New research reveals that one in 10 children consume no produce on a regular basis at all, which can impact mental well-being more than family problems at home.
NORFOLK, England — Children who eat more fruits and vegetables tend to have sharper minds, according to new research. In a recent study, kids who consumed the recommended five or more portions of fruits and vegetables a day had the highest mental well-being scores.
The study is the first to investigate the association between fruit and vegetable intake, breakfast and lunch choices, and mental well-being in British school children. However, the study also finds that almost 10% of kids eat no fruits or vegetables at all!
“While the links between nutrition and physical health are well understood, until now, not much has been known about whether nutrition plays a part in children’s emotional well-being,” says says lead researcher Ailsa Welch of the University of East Anglia’s Norwich Medical School, in a statement. “So, we set out to investigate the association between dietary choices and mental wellbeing among schoolchildren.”

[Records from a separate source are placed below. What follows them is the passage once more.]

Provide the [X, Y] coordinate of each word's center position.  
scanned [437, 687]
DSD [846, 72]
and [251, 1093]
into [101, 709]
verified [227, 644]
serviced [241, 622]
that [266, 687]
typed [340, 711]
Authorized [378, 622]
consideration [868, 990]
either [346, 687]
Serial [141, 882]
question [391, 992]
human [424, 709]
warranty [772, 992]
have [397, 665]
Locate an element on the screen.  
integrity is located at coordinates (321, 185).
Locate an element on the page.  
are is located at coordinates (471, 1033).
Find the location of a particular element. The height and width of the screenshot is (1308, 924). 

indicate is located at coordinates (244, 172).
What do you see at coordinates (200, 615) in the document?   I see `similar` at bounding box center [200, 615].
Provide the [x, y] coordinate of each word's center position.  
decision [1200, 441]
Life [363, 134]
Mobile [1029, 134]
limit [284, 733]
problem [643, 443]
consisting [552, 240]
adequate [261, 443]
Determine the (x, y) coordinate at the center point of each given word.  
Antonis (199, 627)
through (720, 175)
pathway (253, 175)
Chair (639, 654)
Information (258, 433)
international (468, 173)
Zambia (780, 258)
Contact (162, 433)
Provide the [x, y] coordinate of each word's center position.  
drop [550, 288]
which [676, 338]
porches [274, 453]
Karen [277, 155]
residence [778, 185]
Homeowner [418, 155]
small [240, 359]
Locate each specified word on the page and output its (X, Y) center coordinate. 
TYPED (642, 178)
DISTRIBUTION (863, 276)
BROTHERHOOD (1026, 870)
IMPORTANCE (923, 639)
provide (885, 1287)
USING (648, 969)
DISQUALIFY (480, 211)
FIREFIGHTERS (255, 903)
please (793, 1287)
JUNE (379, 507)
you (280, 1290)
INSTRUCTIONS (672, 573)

Researchers studied data from more than 8,500 children at 50 schools in England. They say that the types of breakfast and lunch eaten by both primary and secondary school students were “significantly associated” with well-being. Children who ate a traditional breakfast experienced better well-being than those who only had a snack or drink. But secondary school pupils who drank energy drinks for breakfast had particularly low mental well-being scores, even lower than for those children who ate no breakfast at all.
Data also shows that nutrition had as much or more of an impact on wellbeing as factors such as witnessing regular arguing or violence at home. According to the team, public health strategies and school policies should be developed to ensure that good quality nutrition is available to all pupils before and during school to optimize mental well-being and empower children to fulfill their full potential.
“We know that poor mental well-being is a major issue for young people and is likely to have long-term negative consequences,” says Welch. “The pressures of social media and modern school culture have been touted as potential reasons for a rising prevalence of low mental well-being in children and young people. And there is a growing recognition of the importance of mental health and well-being in early life — not least because adolescent mental health problems often persist into adulthood, leading to poorer life outcomes and achievement.”
Children involved in the study self-reported what they ate and took part in age-appropriate mental well-being tests that covered cheerfulness, relaxation, and having good interpersonal relationships.
“In terms of nutrition, we found that only around a quarter of secondary-school children and 28% of primary-school children reported eating the recommended five-a-day fruits and vegetables. And just under one in ten children were not eating any fruits or vegetables. More than one in five secondary school children and one in 10 primary children didn’t eat breakfast. And more than one in 10 secondary school children didn’t eat lunch,” says Welch.
The team looked at the association between nutritional factors and mental well-being and took into account other factors that might have an impact, such as adverse childhood experiences and home situations. “We found that eating well was associated with better mental well-being in children. Among secondary school children, in particular, there was a really strong link between eating a nutritious diet, packed with fruit and vegetables, and having better mental well-being,” explains co-author Dr. Richard Hayhoe, also of UEA’s Norwich Medical School.
“According to our data, in a class of 30 secondary school pupils, around 21 will have consumed a conventional-type breakfast, and at least four will have had nothing to eat or drink before starting classes in the morning,” Hayhoe continues. “Similarly, at least three pupils will go into afternoon classes without eating any lunch. This is of concern, and likely to affect not only academic performance at school but also physical growth and development.”
The findings are published in the journal BMJ Nutrition, Prevention and Health.
South West News Service Stephen Beech contributed to this report.